Guided by the life course perspective, this study examined the frequency of caregiving provided by older adults to kin and non-kin. A telephone survey produced a random sample of adults 60 years of age and older, which was predominantly White, with higher income and education levels (n = 278). Bivariate and multivariate analyses tested the impact of demographic characteristics and other variables, conceptualized as physical, human, and social capital, on the frequency of caregiving. Gender, age, health, limitations, education, income, household composition, social contact, and reciprocity were analyzed in multinomial logistic regressions. Caregiving was defined as care provided to sick or disabled persons, with frequency of providing care classified as often, sometimes, and never. The majority of older adults provided at least some care to others over a one-year period, with almost one-third doing so often and only one-quarter never doing so. Most provided care to more than one person, with over one-quarter providing care to multiple friends only. Age failed to predict caregiving involvement when physical and social capital variables were considered.

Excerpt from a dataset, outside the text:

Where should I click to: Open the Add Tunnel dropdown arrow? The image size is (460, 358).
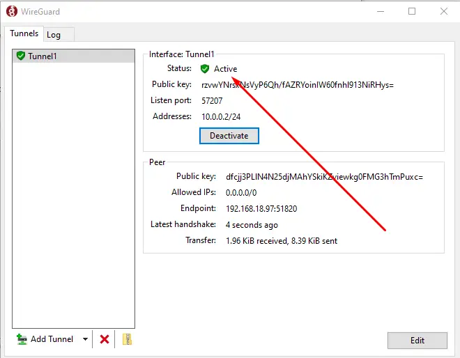pos(85,339)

The odds of often providing care are higher for women, although gender did not predict those who never provided care. Having at least some college only significantly predicted women who often provided care. Living with a disabled person increased the frequency of caregiving, although that care was not always for the disabled person. Similarly, living with a spouse, as compared to living alone, increased caregiving involvement but often the spouse was not the care recipient. These findings highlight a need for policy changes that will support and recognize the contributions of older caregivers of both family and friends. The definition of caregiving is another policy issue that should be addressed. These findings also challenge policymakers and community leaders to promote informal caregiving by providing educational programs to enhance and better utilize the talents, abilities, and altruistic concerns of older caregivers.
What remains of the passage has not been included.